Arm's New Cortex-A77 CPU Micro-architecture: Evolving Performance

Name: Arm's New Cortex-A77 CPU Micro-architecture: Evolving Performance
Item: Arm's New Cortex-A77 CPU Micro-architecture: Evolving Performance
Author: Andrei Frumusanu

by Andrei Frumusanu on May 27, 2019 12:01 AM EST

Posted in
Mobile
CPUs
Arm
SoCs
IPC
Cortex A77

108 Comments | Add A Comment

108 Comments

The Cortex-A77 µarch: Added ALUs & Better Load/Stores

Having covered the front-end and middle-core, we move onto the back-end of the Cortex-A77 and investigate what kind of changes Arm has made to the execution units and data pipelines.

On the integer execution side of the core we’ve seen the addition of a second branch port, which goes along with the doubling of the branch-predictor bandwidth of the front-end.

We also see the addition on an additional integer ALU. This new unit goes half-way between a simple single-cycle ALU and the existing complex ALU pipeline: It naturally still has the ability of single-cycle ALU operations but also is able to support the more complex 2-cycle operations (Some shift combination instructions, logical instructions, move instructions, test/compare instructions). Arm says that the addition of this new pipeline saw a surprising amount of performance uplift: As the core gets wider, the back-end can become a bottleneck and this was a case of the execution units needing to grow along with the rest of the core.

■ Recorded information
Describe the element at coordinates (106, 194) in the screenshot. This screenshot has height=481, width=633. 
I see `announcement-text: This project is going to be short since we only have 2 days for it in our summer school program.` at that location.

■ Task instructions
A – Can you restate the Cortex-A77 article from "We also see" up to and including "of the core.", renaming "execution units" to "functional units"?
B – Can you condense the paragraph of the Cortex-A77 article that begins "We also see the addition on an additional integer ALU" into a shorter version that keeps its main facts?

■ Results by task
A –
We also see the addition on an additional integer ALU. This new unit goes half-way between a simple single-cycle ALU and the existing complex ALU pipeline: It naturally still has the ability of single-cycle ALU operations but also is able to support the more complex 2-cycle operations (Some shift combination instructions, logical instructions, move instructions, test/compare instructions). Arm says that the addition of this new pipeline saw a surprising amount of performance uplift: As the core gets wider, the back-end can become a bottleneck and this was a case of the functional units needing to grow along with the rest of the core.

B – The Cortex-A77 adds another integer ALU. It sits between a simple single-cycle ALU and the existing complex ALU pipeline. It handles single-cycle operations and also the more complex 2-cycle ones: some shift combination, logical, move and test/compare instructions. Arm says this new pipeline brought a surprising performance uplift. As the core gets wider, the back-end can become a bottleneck, so the execution units had to grow with the rest of the core.